JOB: Go through all of the material below and shift every coordinate in the answers up by 53. Write out each line again, the requests too, with those new numbers, and leave out the pictures.

RECORDS SHOWN:
::::::

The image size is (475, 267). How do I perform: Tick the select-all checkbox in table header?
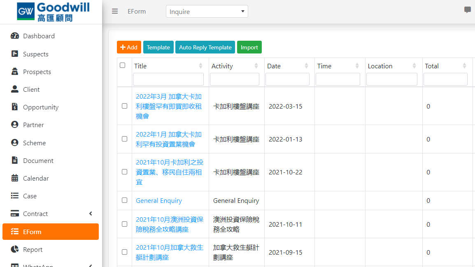click(x=122, y=65)
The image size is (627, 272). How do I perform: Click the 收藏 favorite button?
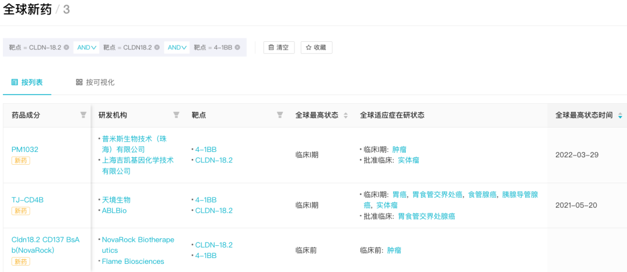click(316, 47)

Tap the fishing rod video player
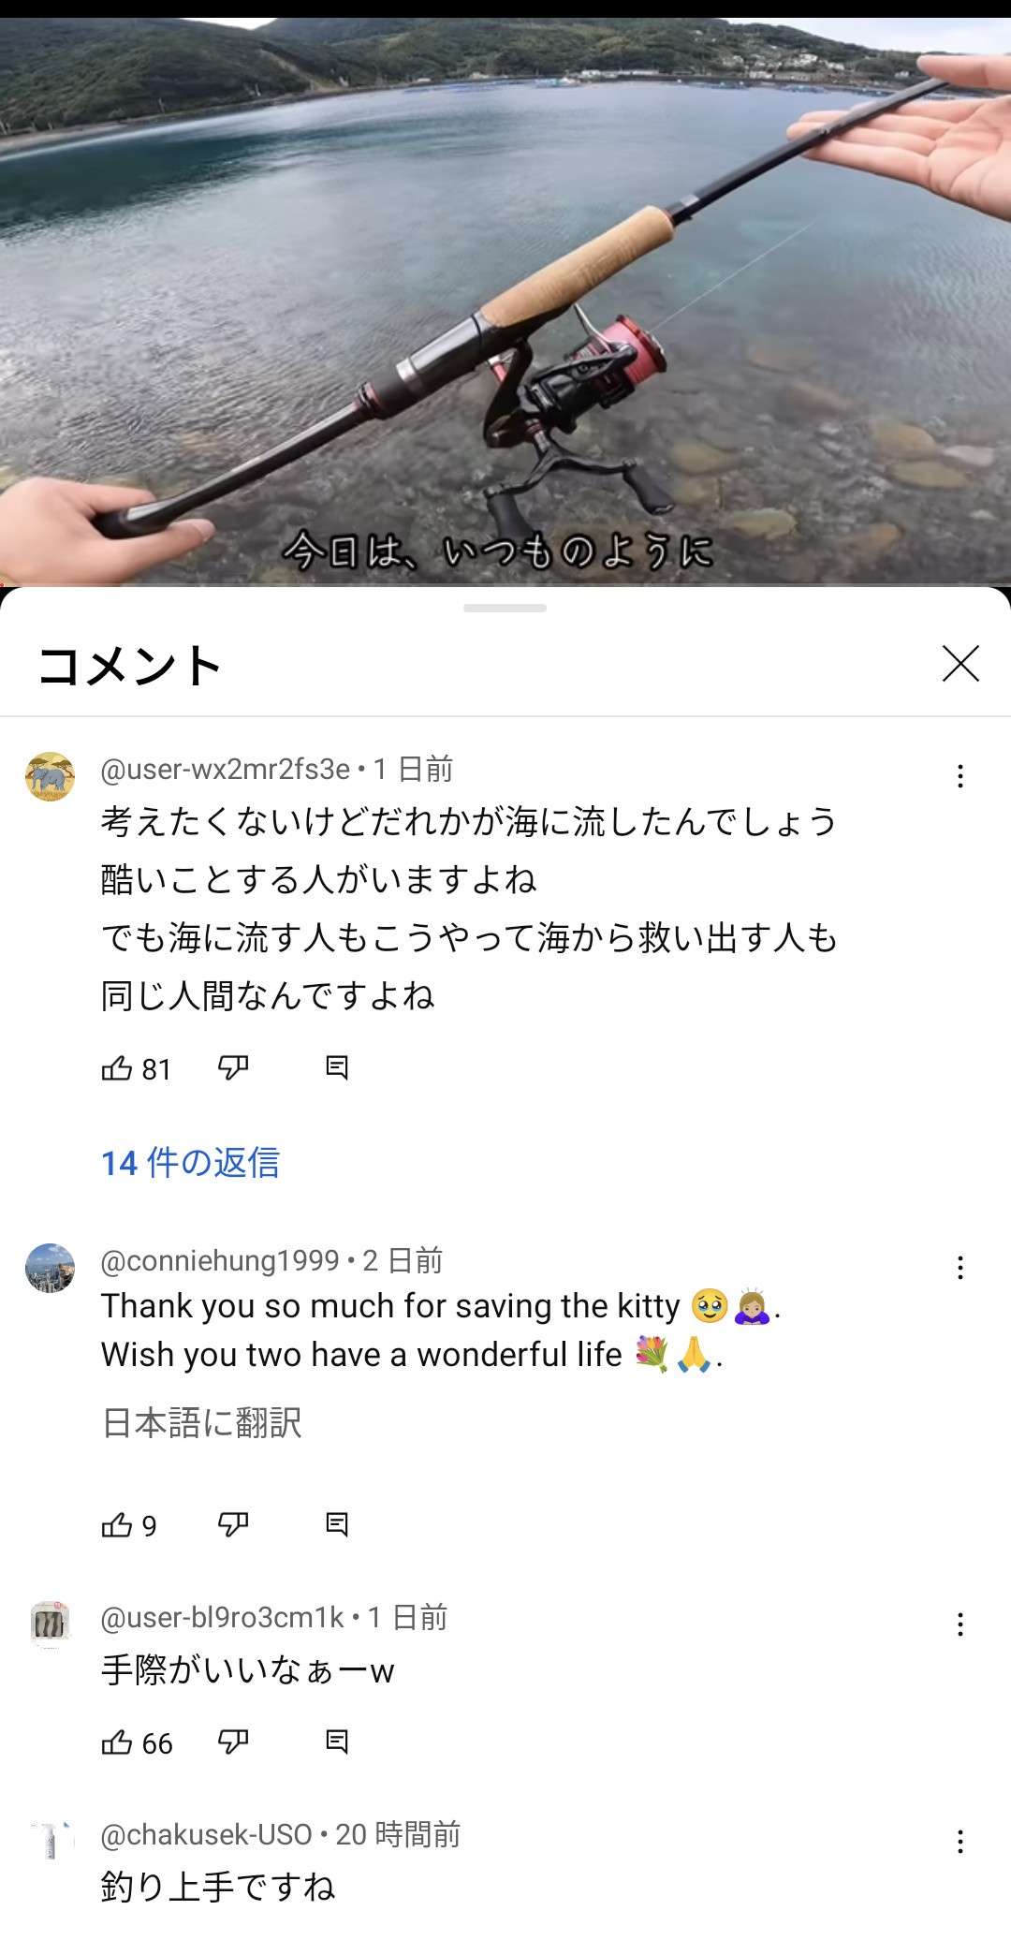pyautogui.click(x=506, y=301)
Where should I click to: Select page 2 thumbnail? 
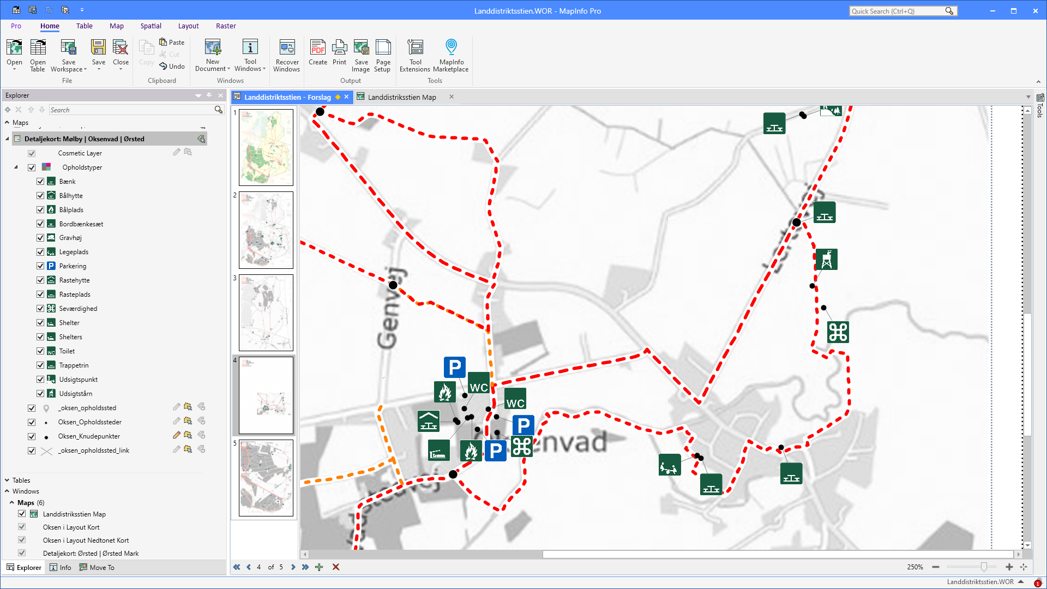pyautogui.click(x=266, y=230)
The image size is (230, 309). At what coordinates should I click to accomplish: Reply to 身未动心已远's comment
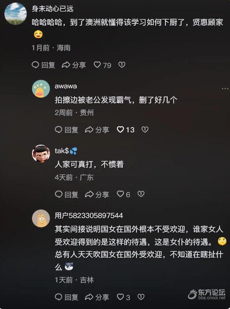point(43,65)

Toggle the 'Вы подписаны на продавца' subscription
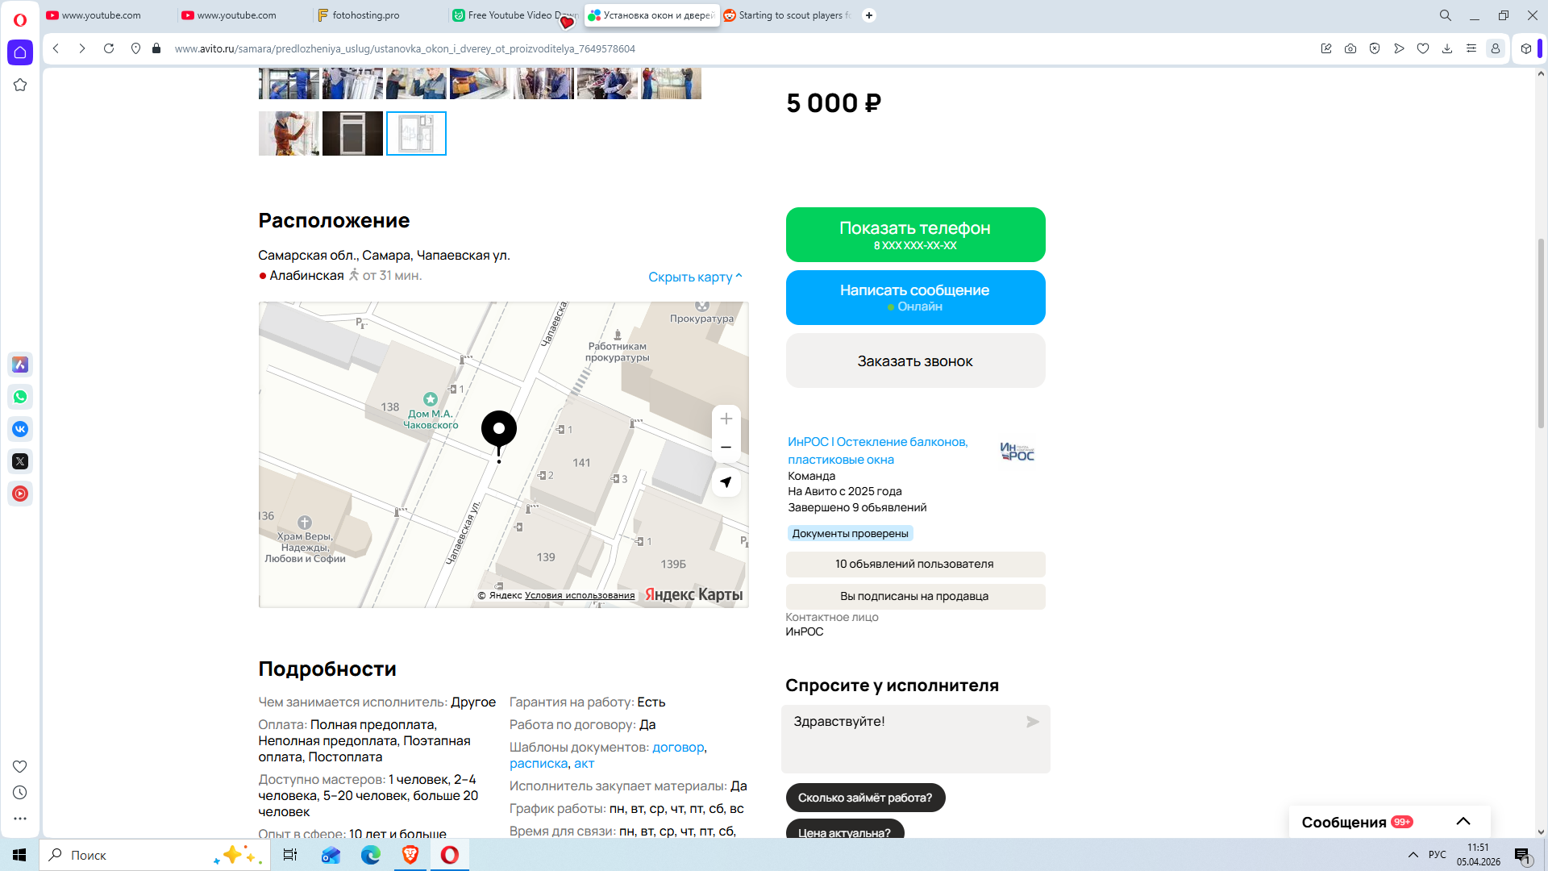tap(915, 596)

::::::

RESPONSE TO THIS TASK:
The image size is (475, 267). How do I perform: Tick the select-all checkbox in table header?
click(x=175, y=118)
The image size is (627, 272). How do I perform: Click the 收藏 favorite button?
click(369, 100)

Tap the fishing rod video player
pyautogui.click(x=559, y=354)
Where should I click to: Select page 2 thumbnail? 
pyautogui.click(x=319, y=283)
The image size is (230, 309). At what coordinates should I click to accomplish: Reply to 身未动心已远's comment
point(96,118)

Toggle the 'Вы подписаны на продавца' subscription
tap(968, 649)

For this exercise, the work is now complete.